The Georgia Trust for Historic Preservation released its 10th annual list of imperiled places this week. Each site, according to the nonprofit organization, is in danger of wrecking balls, neglect or development.

Three sites are in the metro area. One, East Point’s Historic Civic Block, encompasses a city block and includes the East Point City Hall. Mandeville Homestead in Carrollton and Glenridge Hall in Sandy Springs round out the trio.

Other sites are scattered across the state: Ware’s Folly in Augusta (Richmond County); the Dart House in Brunswick (Glynn County); Haistens Hospital in Griffin (Spalding County); Portal Drugstore in Portal (Bullock County); Sandersville School in Sandersville (Washington County); Hancock County Courthouse in Sparta (Hancock County); and the Federal Road/Lower Creek Trading Path, an old highway that cut an east-west route across the state.

Each site needs to be saved, said Mark C. McDonald, the trust’s president and CEO.

“As I like to tell the staff, this is our to-do list,” he said. “These are the properties we’d like to preserve in 2015.”

The annual lists debuted in 2006. The first included Andalusia, the Milledgeville home of renowned author Flannery O'Connor, and the Auburn/Edgewood Avenue Commercial District in Atlanta. In 2007, the compendium included Atlanta's Virginia-Highland neighborhood. Over the years, the lists have featured everything from churches to courthouses, from a prison camp in Blackshear to a railroad depot in Tunnel Hill.

The trust does not fund restoration of the sites it showcases. Instead, it compiles annual lists in the hope that others — private individuals, corporations, philanthropic groups — might save parcels of the past. It has enjoyed some success.

For example, Andalusia has received several grants and donations. The Auburn/Edgewood corridor, now overseen by a development corporation, has enjoyed some economic revival, and is the site of a new enterprise, the Atlanta Streetcar.

There have been disappointments, too. The Bibb Mill in downtown Columbus caught fire after appearing in the 2009 inventory. “That,” McDonald said, “was a tragedy.”

Sites on this year’s list also face uncertain futures, he said. Glenridge Hall, McDonald noted, is in immaculate condition, but is in danger because it’s built on a tract that’s for sale.

The Federal Road/Lower Creek Trading Path is another site that could vanish. It once stretched from Augusta to south of Columbus, crossing 13 counties.

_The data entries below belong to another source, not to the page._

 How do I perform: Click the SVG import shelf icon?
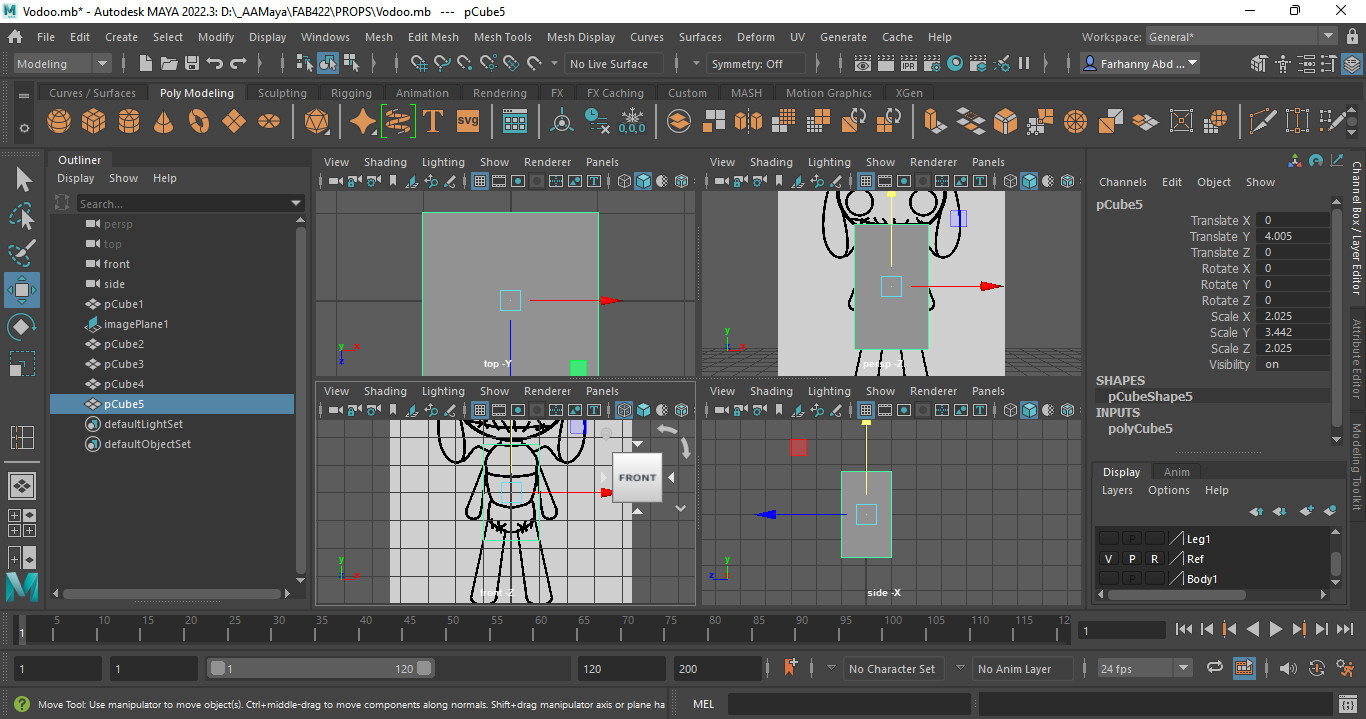468,122
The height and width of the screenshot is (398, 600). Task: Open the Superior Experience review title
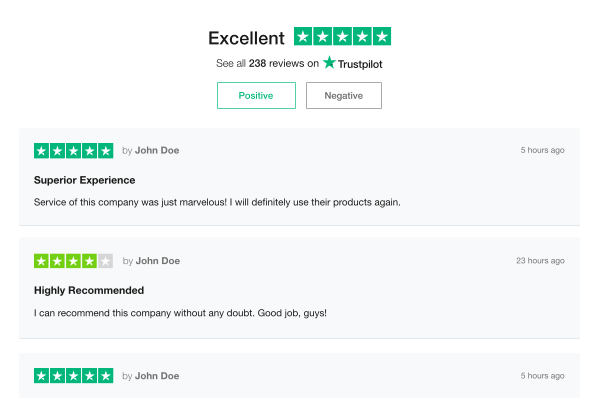pos(85,180)
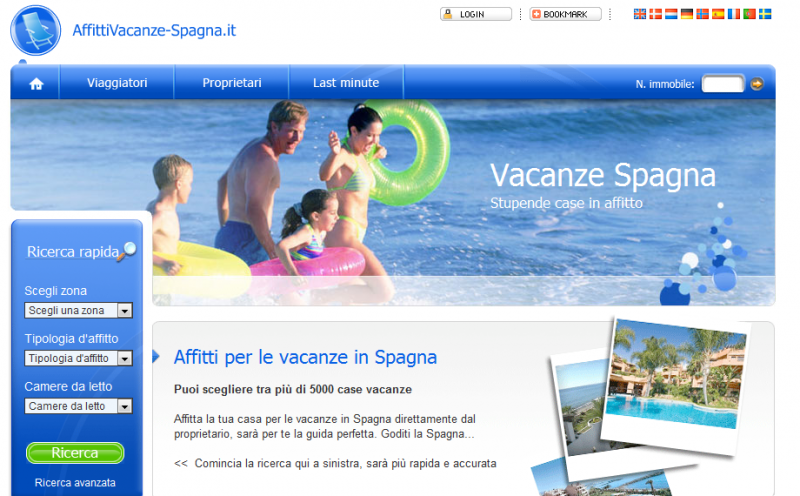800x496 pixels.
Task: Submit property number with orange arrow icon
Action: pos(757,84)
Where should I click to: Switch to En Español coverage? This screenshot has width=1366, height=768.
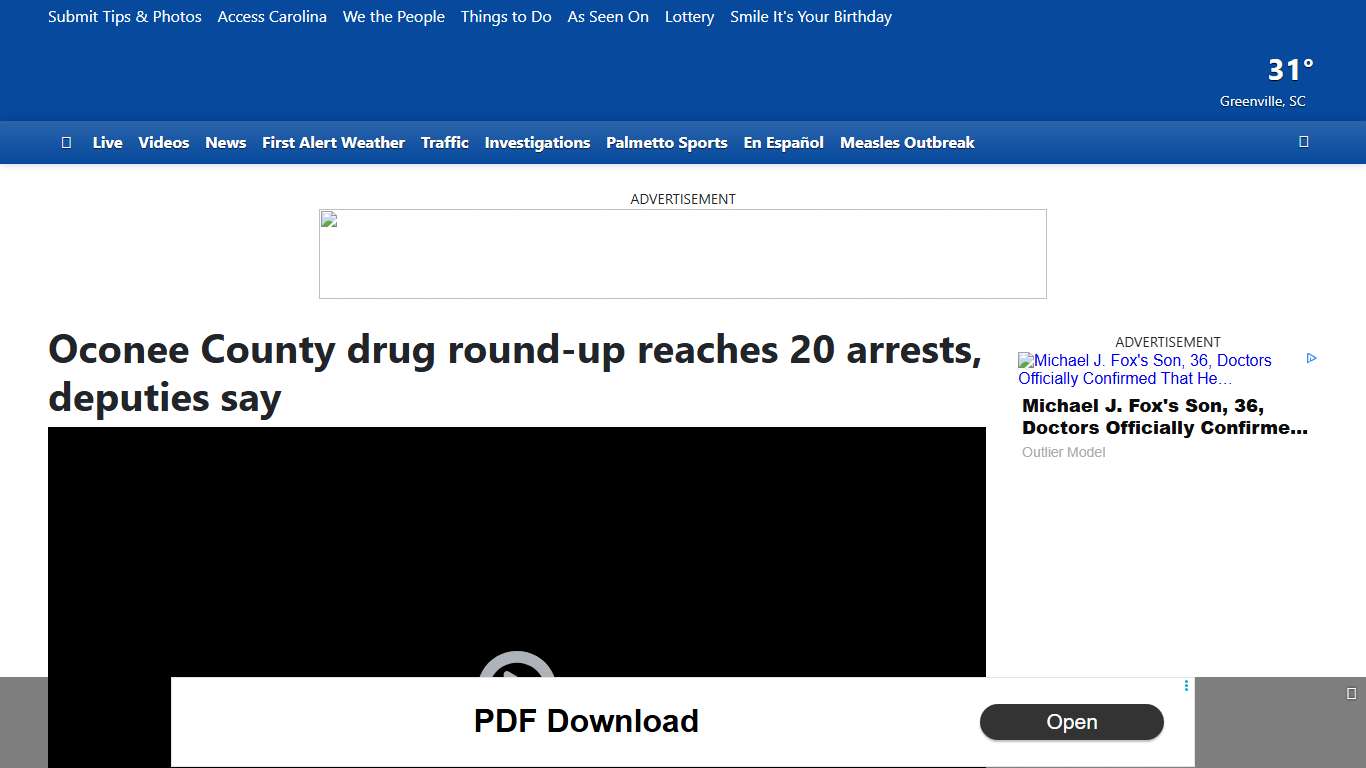pos(783,142)
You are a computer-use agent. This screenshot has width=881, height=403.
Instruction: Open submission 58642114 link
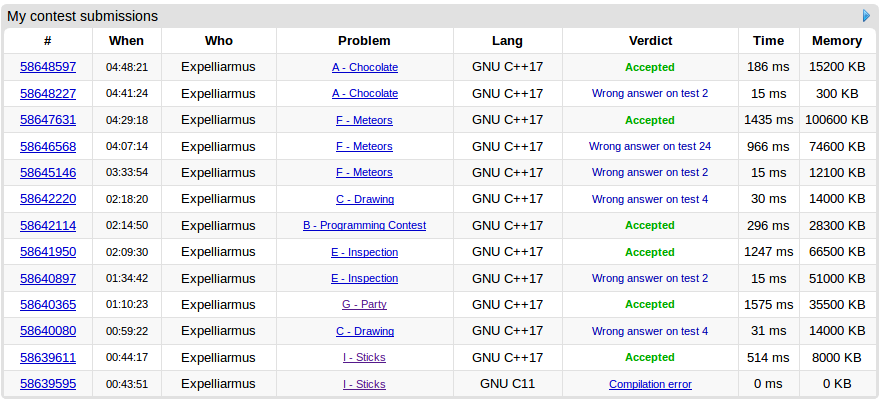pyautogui.click(x=48, y=226)

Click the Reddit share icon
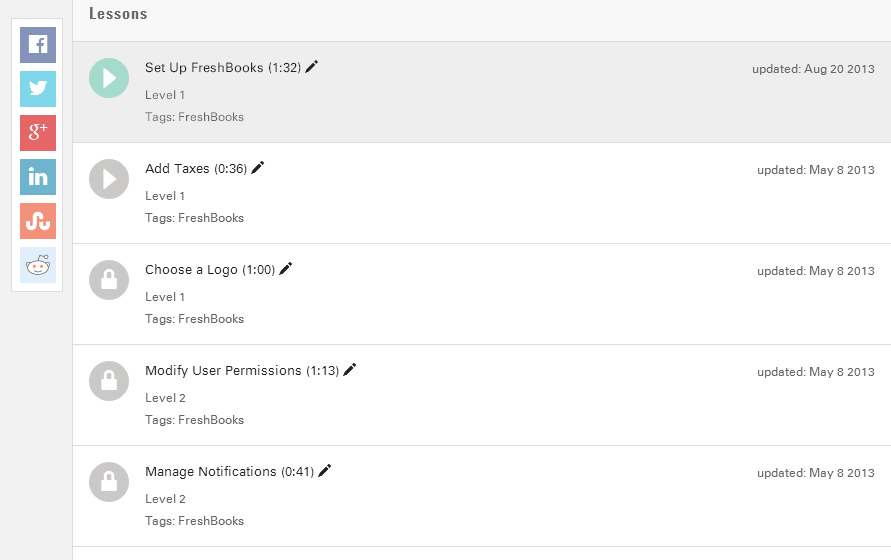click(38, 265)
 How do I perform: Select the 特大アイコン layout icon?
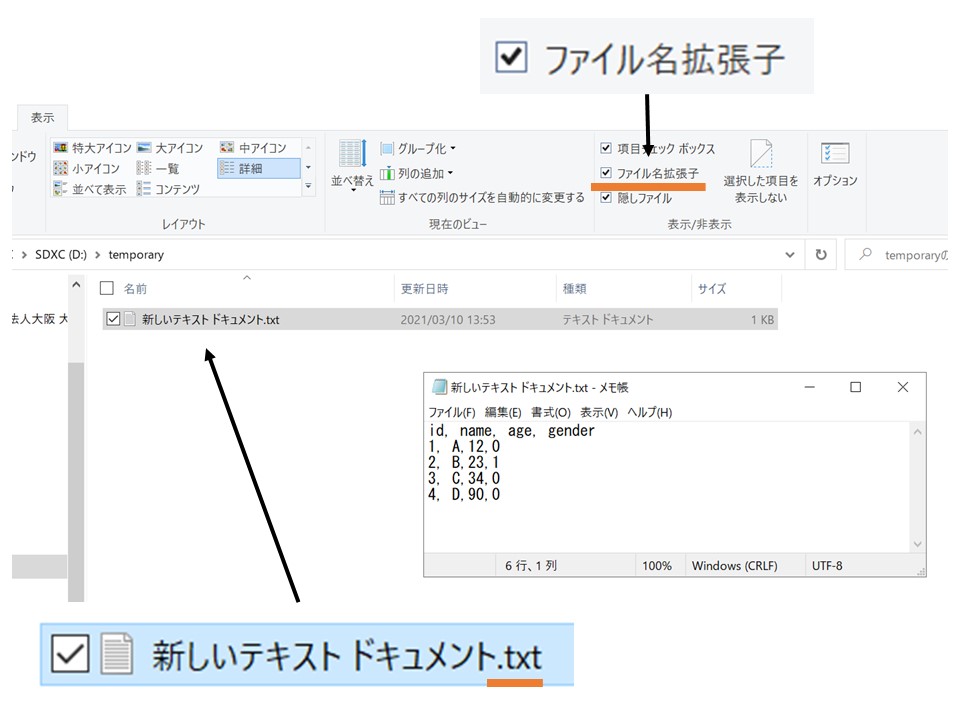[61, 148]
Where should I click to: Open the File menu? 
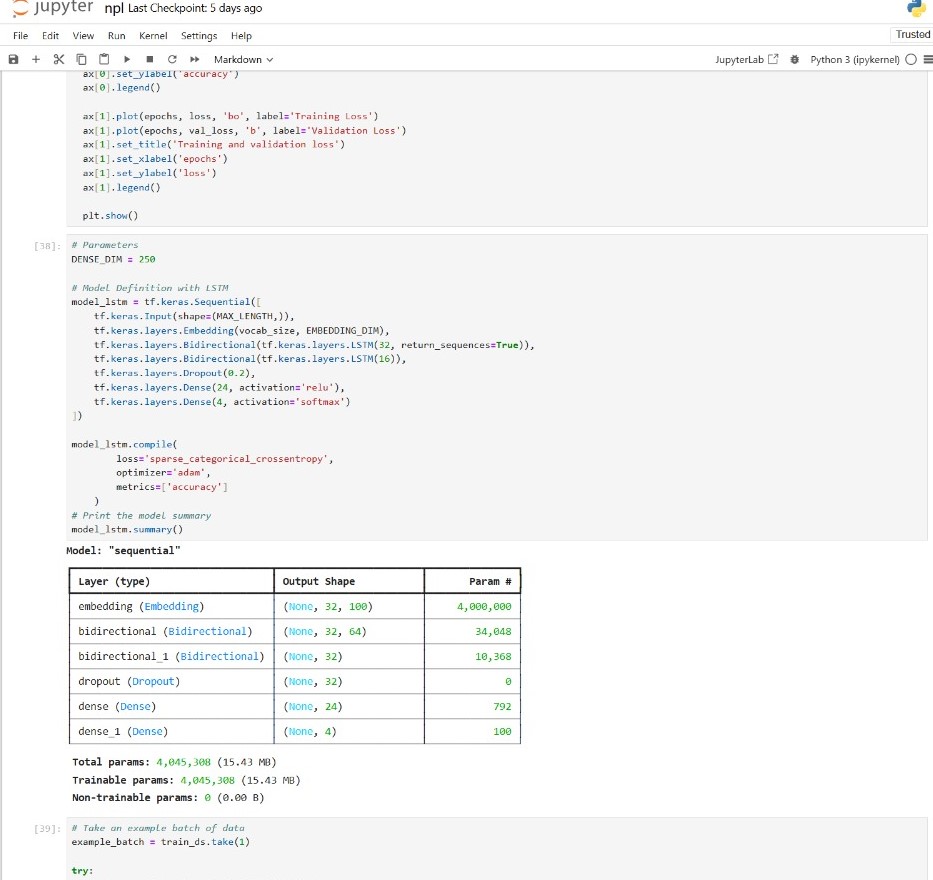[20, 36]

It originally linked Native American Creeks, then evolved to serve the others. In some places the road has vanished; in others, it’s passed into private hands.

McDonald would like to get brochures printed highlighting the road’s route and its history. “It was of huge significance,” he said. “It’s a sort of historical feature that you can ride by and not know what it is.”

And, in Portal, city officials hope something can be done to save the now-closed Portal Drugstore. It once was part of a three-building cluster that provided a glimpse of an earlier Georgia. The pharmacy shared street space with a doctor’s office and general goods store. Now, only the drugstore — still intact, but worn by the passage of decades — remains.

“It’s certainly in peril,” said Larry Motes, mayor of Portal, 200 miles southeast of Atlanta. He wants it restored. “The town would be better off with it like that.”